Mutual Funds sector suffers liquidity scare in September, Rs 2.3 lakh crore wiped out

By: | Published: October 9, 2018 1:58 AM

While fund managers were quick to attribute the withdrawals to the advance tax payments, September 2017 saw inflows into liquid funds of Rs 4,833 crore. More recently, in June liquid funds saw inflows of Rs 52,104 crore.

The average monthly inflows into equity schemes in H1FY19 fell to Rs 10,080 crore from Rs 14,200 crore in 2017-18.

Outflows from mutual funds in September stood at a whopping Rs 2.30 lakh crore with investors moving money out of liquid or money market funds.

While fund managers were quick to attribute the withdrawals to the advance tax payments, September 2017 saw inflows into liquid funds of Rs 4,833 crore. More recently, in June liquid funds saw inflows of Rs 52,104 crore.

The average monthly inflows into equity schemes in H1FY19 fell to Rs 10,080 crore from Rs 14,200 crore in 2017-18. Equity funds (which includes equity, ELSS and arbitrage funds) saw inflows of Rs 11,251 crore in September; this is higher than the Rs 5,923 crore in August which was a 18-month low. The industry’s assets under management (AUM) were Rs 22.04 lakh crore, a fall of 12.5% over the Rs 25.20 lakh crore in August.

A liquidity scare in the money markets in the wake of collapse at IL&FS and the inability of a couple of mutual funds to sell Non-Banking Financial Services paper has made investors nervous. While companies due withdraw money from mutual fund in September to pay advance taxes the relatively tight liquidity in the money markets has hurt investor sentiment. The sharp fall in the prices of stocks – and the fact that 75% of stocks have been in the red since January – hasn’t helped either.
Data from Association of Mutual Funds in India (Amfi) shows debt funds (liquid, income and gilt funds) saw outflows of Rs 2.44 lakh crore, while liquid or money market funds saw outflows of Rs 2.11 lakh crore. In December last year, debt funds had seen redemptions of Rs 1.99 lakh crore. Liquid funds invest in debt and money market securities with maturity of up to 91 days only.

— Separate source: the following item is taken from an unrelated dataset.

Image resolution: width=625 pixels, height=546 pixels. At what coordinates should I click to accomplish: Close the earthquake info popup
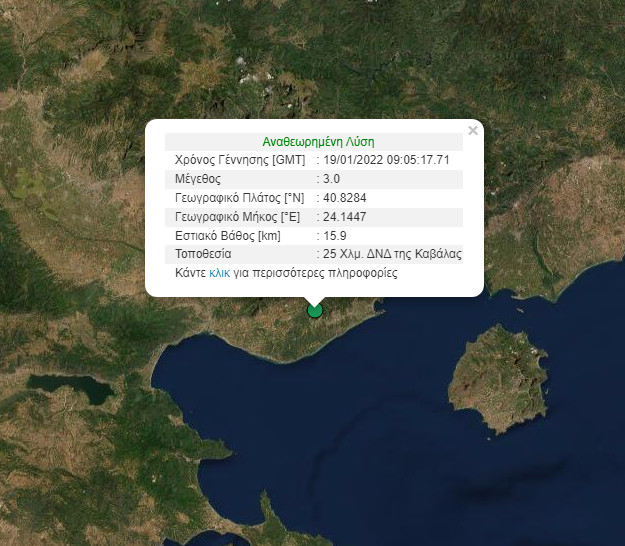[x=473, y=130]
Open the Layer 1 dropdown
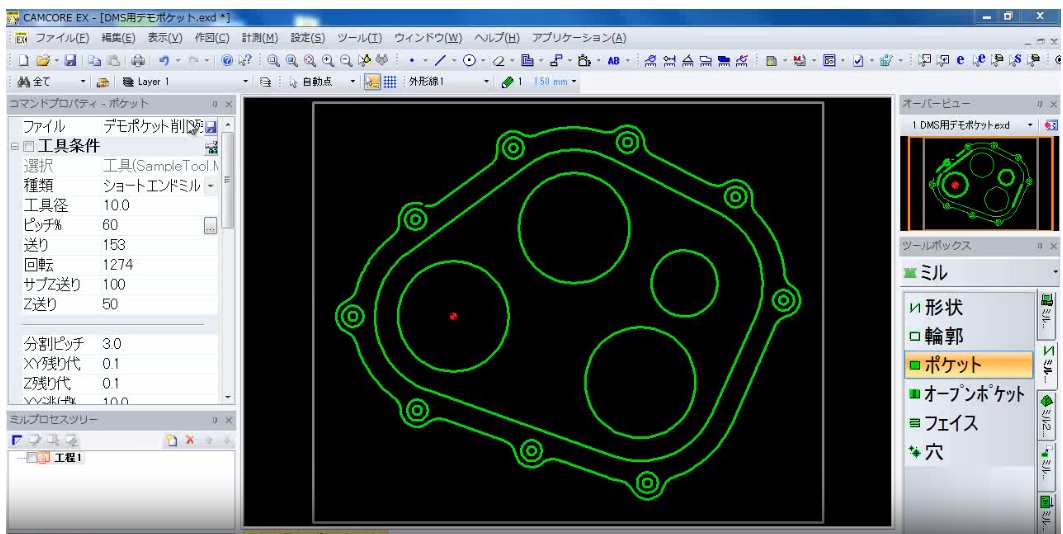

Fund managers point out that, typically, banks and corporates redeem units at the end of every quarter. However, the liquidity crunch seen in the last 10-12 days of September was a big trigger for the withdrawal from liquid funds. Even banks have redeemed investments in liquid funds last month.

Apart from liquid funds, income and gilt funds also saw outflows of Rs 32,504 crore and Rs 968 crore, respectively. Sundeep Sikka, ED & CEO, Reliance Nippon Life Asset Management, said the outflows were not unusual and took place every quarter-end given that advance taxes GST needs to be paid.

NS Venkatesh, CEO, AMFI, said, “Despite the market volatility and the credit event which occurred, the flows in the equity segment of the market from the retail investors have been positive.

There has been a robust growth in the number of folios at 26% annual growth rate, which now stand at over 7.75 crores. Systematic investment plans (SIPs) continue to show an increasing trend with Rs 7,727 crore of funds mobilised in the month of September 2018.”